Нахмурив брови, Ланквиц несколько секунд глядел на дверь, закрывшуюся за мной. «Звонить, только когда будет что-нибудь важное», — повторил он вполголоса. Звучит вполне разумно.
Ланквиц и примирился — с тяжелым сердцем, как мирятся у нас со всеми переворотами, которым нет альтернативы. На Западе — он это точно знает, — на Западе они, правда, выказывают больше пиетета перед старинными университетами и не запугивают ведущие умы такого рода конференциями работников высшей школы, но там уже бывало, что мятежные студенты забрасывали гнилыми помидорами и тухлыми яйцами высокий ученый совет, облаченный в академические мантии, ибо там, где дух вступает в противоречие с бездуховным временем, им мерещится под мантиями затхлая пыль веков. Попробуй разберись в сегодняшнем мире. А уж в промышленности — и об этом Ланквиц осведомлен как никто другой, — в промышленности дух выжимают в убийственной конкуренции совсем иначе, чем двадцать пять лет назад, его выжимают как лимон, а пустую кожуру выбрасывают. Нет, возможностей бегства от страхов нашего времени не существует, и творческий дух между Западом и Востоком словно угодил в тиски. Разве что в этой стране сумели по достоинству оценить Ланквица и доверили ему институт как прибежище, как оазис процветающих исследований в пустыне текущего столетия, где компьютеры правят людьми, а люди превращаются в компьютеры. Ланквиц сам выпустил джинна из бутылки, не мог не выпустить, а теперь не может загнать обратно, этого Киппенберга и его математическую братию, которая обращается с наукой, как с пультом управления ЭВМ, нажимая кнопки, без всякой интуиции и вводя в машину сокровища обретенного в труде живого знания. Ланквицу и впредь придется быть начеку, чтобы никто — в том числе и этот Киппенберг — не ворвался в его мир. Он внимательно проследит за тем, чтобы его распоряжения не толковались произвольно, не то сперва они угнездятся у Хадриана ради оговоренной экспериментальной серии, а там, глядишь, у тебя на шее уже сидит вся эта громогласная орава из нового здания, вся эта банда, слепленная из химиков, физиков, математиков, технологов, — банда, которая думает о чем угодно, только не о людских страданиях.

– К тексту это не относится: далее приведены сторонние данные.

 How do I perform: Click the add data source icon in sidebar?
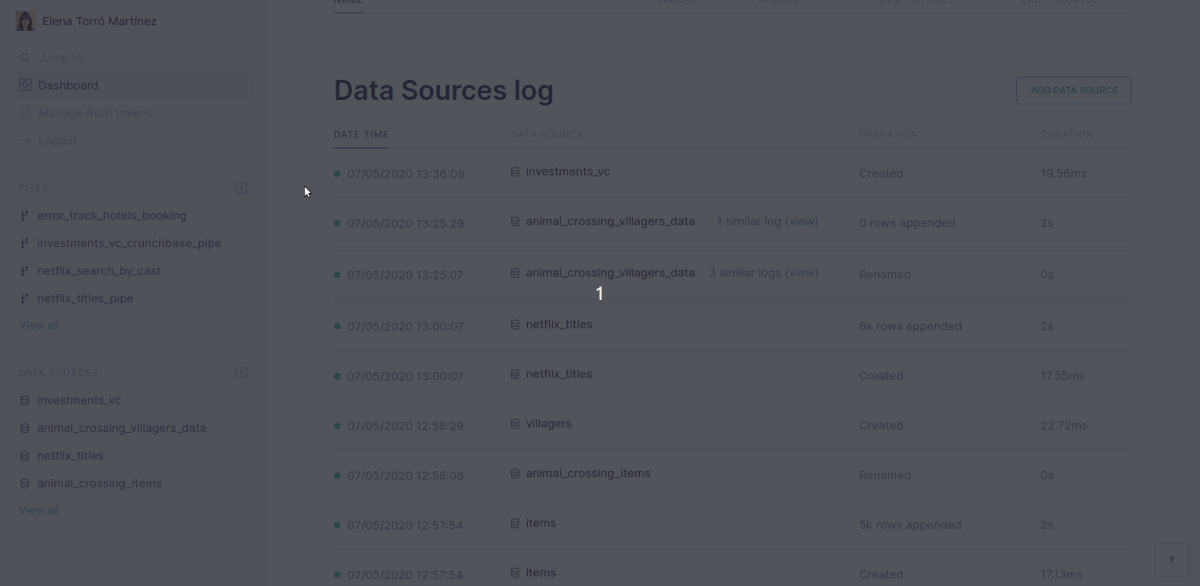[241, 373]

Ибо здесь таился идеал, который на всех взлетах и падениях ланквицевского бытия служил для него источником сил и служит до сих пор: сознание, что в своем одиноком поиске новых лекарственных средств ты несешь избавление страдающему человеку. Именно этот идеал Ланквиц защищал, когда до сего дня, словно крепость, отстаивал старое здание от натиска киппенберговской братии, отстаивал и будет отстаивать впредь. Для него идеал — это не просто красивое слово, как для некоторых коллег, которые сматываются в грузовом контейнере из республики и разменивают клятву Гиппократа на огромные барыши. Но, кроме него, за этот идеал сражаются разве что верный Кортнер да еще Шарлотта.